Not in My Basement: The Political Costs of Climate Reforms

with Michael M. Bechtel, Paul Michel

Abstract When do clean-energy reforms provoke public backlash? We argue that perceived economic exposure, often imperfectly related to actual material impact, and political narratives are key drivers of opposition. We test this claim in the context of Germany's heating reform, which aimed to phase out fossil-fuel systems. Using synthetic control and difference-in-differences methods, we show that the reform's announcement increased support for the radical right and decreased support for the Greens, while actual exposure led to gains for the mainstream center-right. Drawing on large-scale, AI-assisted qualitative interviews, we document that narratives linking the law to steep heating costs characterized beliefs even among households not materially affected. These misperceptions varied by partisanship and were tied to broader concerns about government overreach. Our findings show how political narratives amplify perceived economic threats and drive mass opposition to climate reforms.

Social Protection and the Vote Against Democracy: Evidence From the Weimar Republic

Abstract Economic crises often precede episodes of fundamental political upheaval. Although this relationship is well-documented in empirical research, much less is known about the extent to which social protection, by shielding voters from material hardship, can mitigate the political costs of economic shocks. I examine this question in the context of the late Weimar Republic. To understand how welfare generosity could have influenced voting behavior in an environment of fiscal austerity, I show that the Weimar Republic maintained a well-developed local welfare system that incorporated workers who lost access to federal insurance due to fiscal cutbacks. I leverage differences in local welfare generosity to study whether social protection attenuated the rise of the Nazi Party. Using standard benefit rates before the crisis and the predemocratic legacy of social policy development for identification in an instrumental variable design, I show that more generous welfare rates reduced support for the Nazi Party in the elections after the fiscal consolidation episode. This study contributes to our understanding of how welfare states shape voting behavior during crises and qualifies existing accounts of welfare retrenchment in the final years of the Weimar Republic.

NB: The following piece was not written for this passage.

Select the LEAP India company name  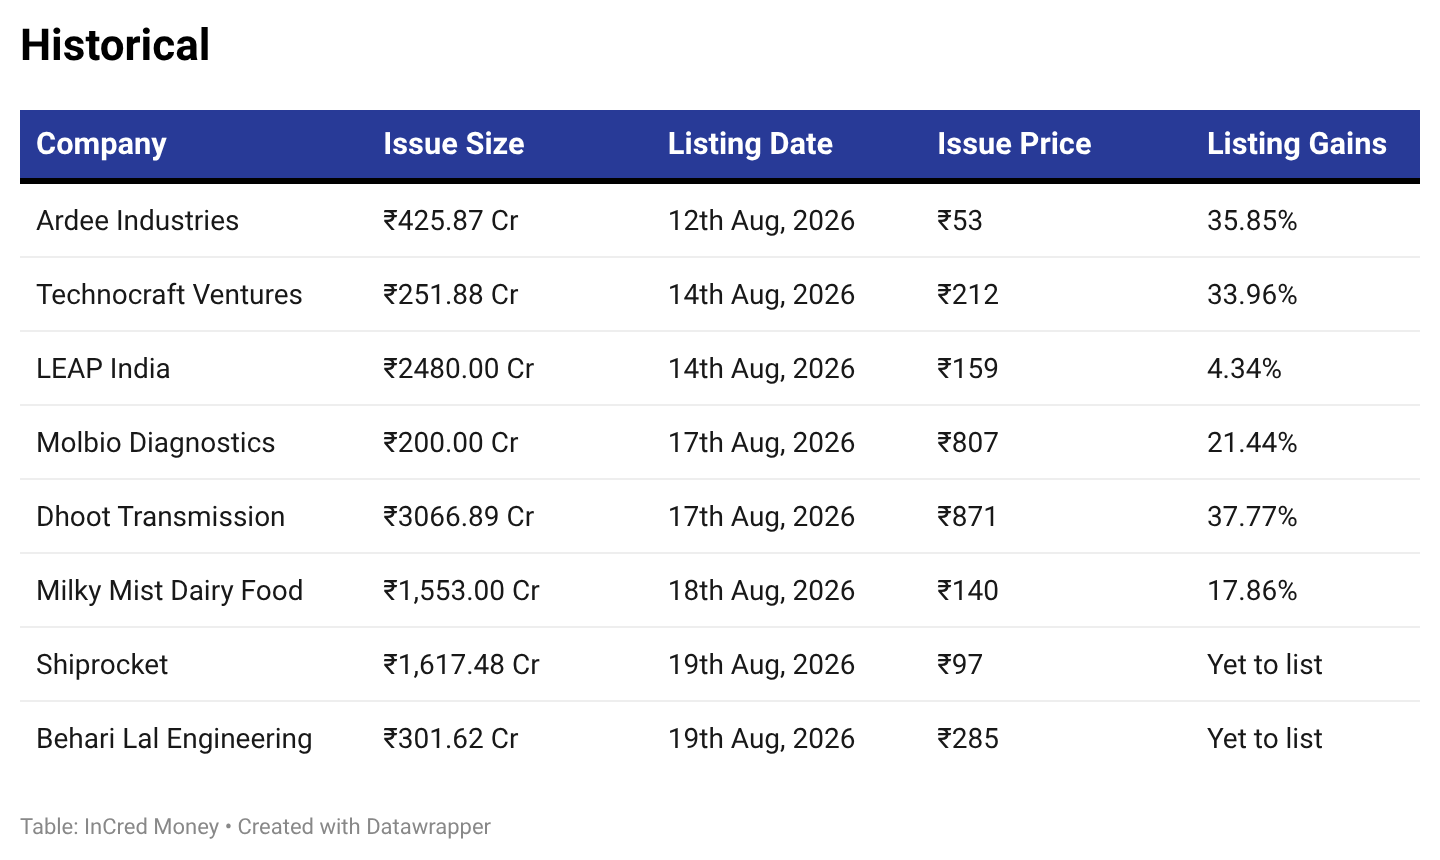(x=103, y=368)
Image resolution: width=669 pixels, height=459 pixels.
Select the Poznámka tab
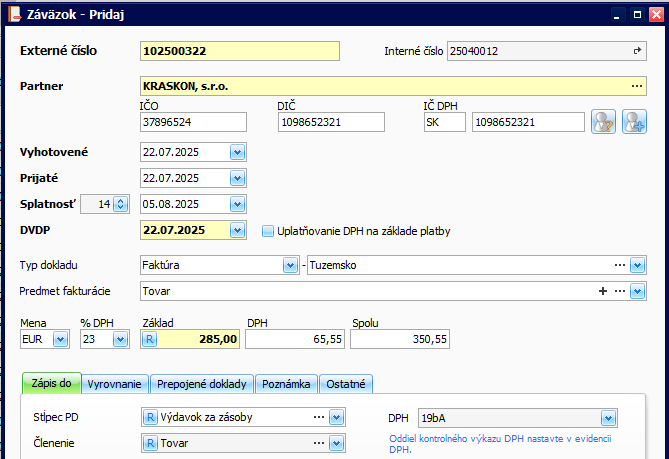[287, 384]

Household Responses to Fiscal News Shocks

with Adrian Schröder

Abstract We study the impact of fiscal news shocks on household consumption and economic expectations through two survey experiments conducted in the United States. To causally identify the effect of a news shock, we first implement an information provision experiment in which respondents receive varying information about the projected growth rate of real federal government spending for the upcoming year. Second, we employ a vignette experiment that allows respondents to revise their macroeconomic expectations in response to a hypothetical government spending increase with different components. Our findings show that while households initially adjust their fiscal expectations in response to the news shock, these updates are not persistent over time. The fiscal news shock significantly raises inflation expectations in the short run but has no measurable effect on personal household consumption. Additional evidence from the vignette experiment and respondents' mental models of fiscal expansions consistently shows that households predominantly perceive fiscal interventions as inflationary.